A Justice Department lawyer, Terry Henry, said the two Chinese Muslims, in custody for over 3 1/2 years, will be kept at Guantanamo until the government finds a country to send them to.

The Uighur detainees, members of a minority in their native China, fear persecution if they are returned to their homeland.

"We can continue to hold them as long as it takes," Henry told U.S. District Judge James Robertson.

The judge suggested it was not enough for the two men to be held in improved conditions in a renovated section of Guantanamo Bay that has videogames, a microwave, ice cream and a soccer field for the 10 detainees housed there. All have been found not to be enemy combatants.

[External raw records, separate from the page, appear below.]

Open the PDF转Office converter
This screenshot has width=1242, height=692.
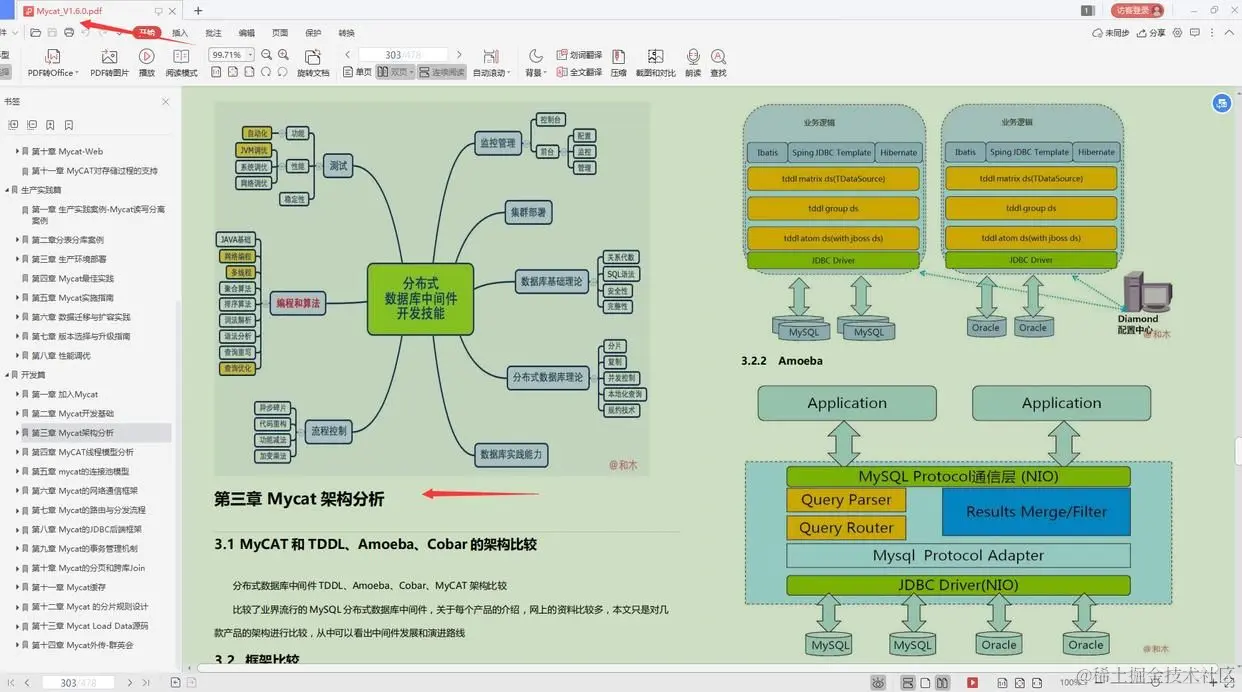tap(52, 62)
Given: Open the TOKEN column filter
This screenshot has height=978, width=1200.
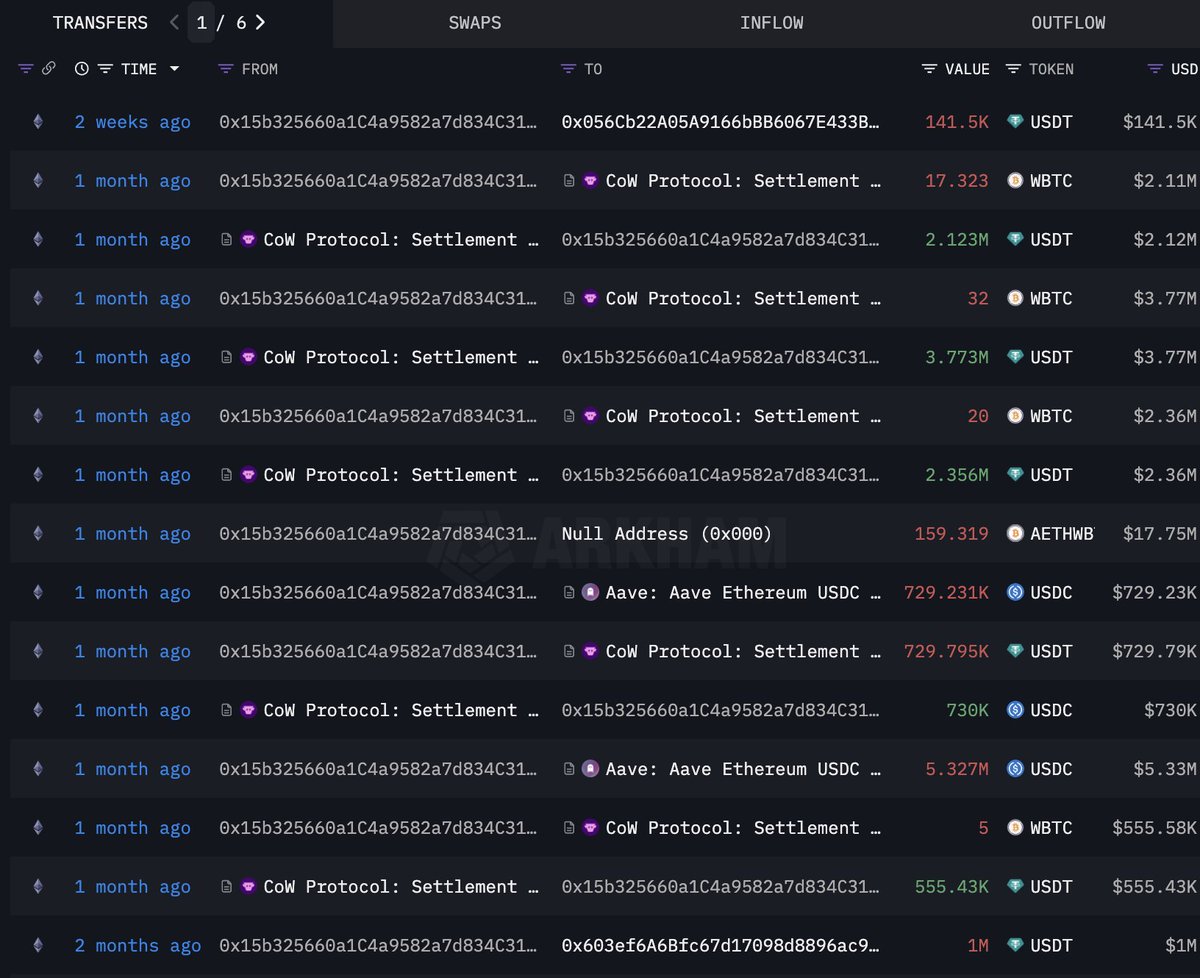Looking at the screenshot, I should (1013, 69).

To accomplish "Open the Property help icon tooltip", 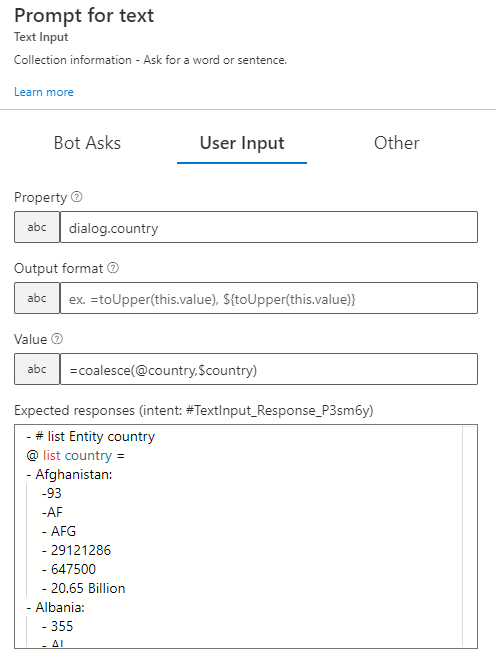I will (77, 197).
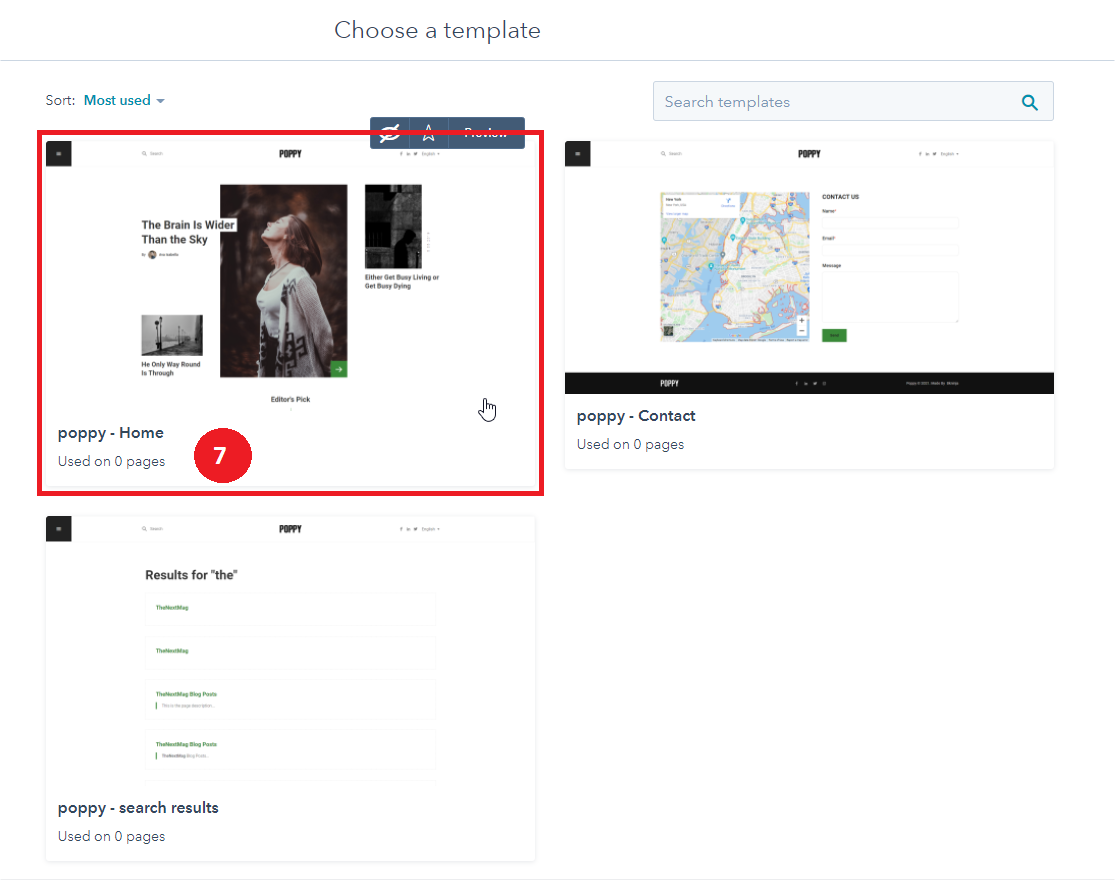Click map zoom-in plus icon in Contact preview
The image size is (1115, 880).
click(801, 321)
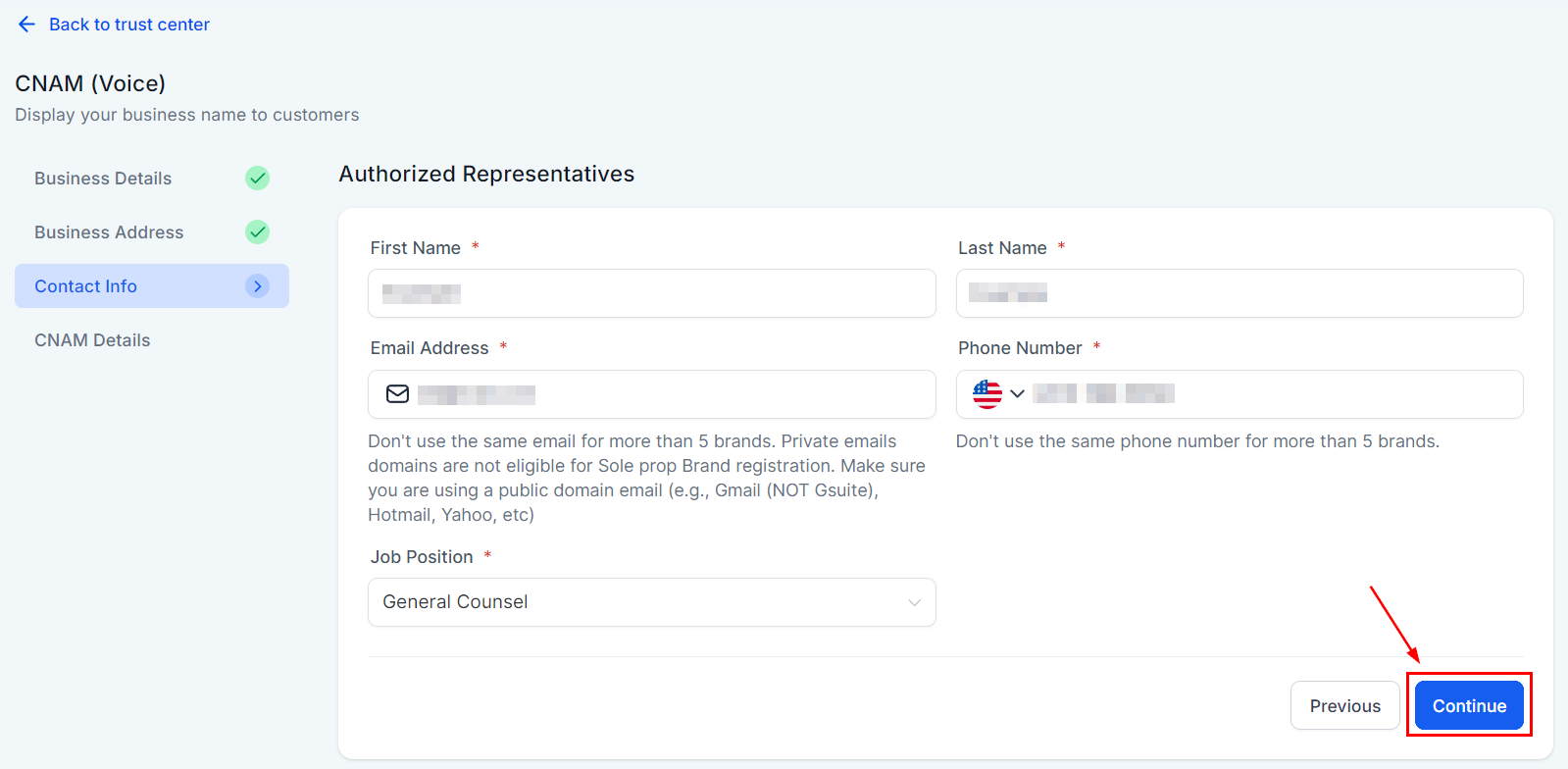
Task: Open the country code dropdown arrow
Action: click(x=1017, y=394)
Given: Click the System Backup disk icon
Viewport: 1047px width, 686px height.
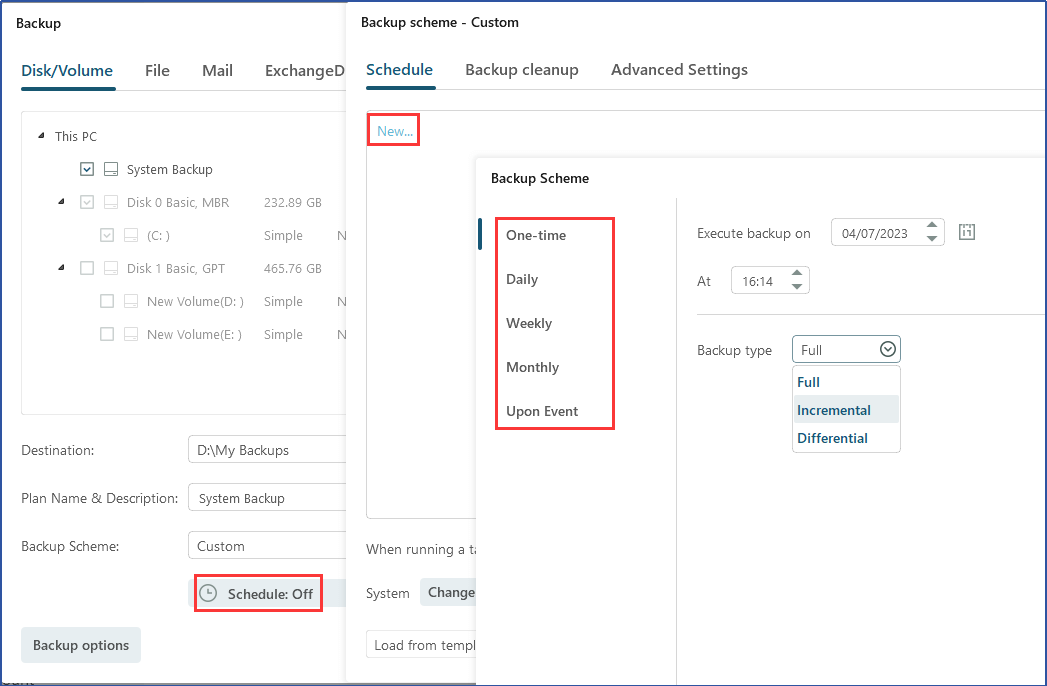Looking at the screenshot, I should point(111,170).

The 10 are "free to roam 24/7" at Camp Iguana in Guantanamo Bay, Henry told the judge.

The "big picture" is that the two have already been held for nearly six months after being found not to be enemy combatants, Robertson responded.

A'Del Abdu Al-Hakim and Abu Baker Qassim were captured in Pakistan as they fled a Taliban military training camp near Tora Bora, Afghanistan in 2001. They say they are deeply opposed to the government of China and have no animosity toward the United States.

Hakim has said representatives of the Chinese government tried to interrogate him at Guantanamo Bay, telling him that he was lucky the Pakistanis had turned him over to the Americans rather than the Chinese.

The U.S. government has said it has been unable to find a country that will accept the Uighurs. The judge went into a closed-door session so that the federal attorney could describe the diplomatic efforts the United States has undertaken to place the prisoners.

Sabin Willett, a lawyer for the two, is asking the judge to embark on a legal path that could result in the prisoners' interim release into the United States. A family in the Maryland suburbs of Washington, D.C., has offered to take them in.

Robertson took no immediate action on Willett's request.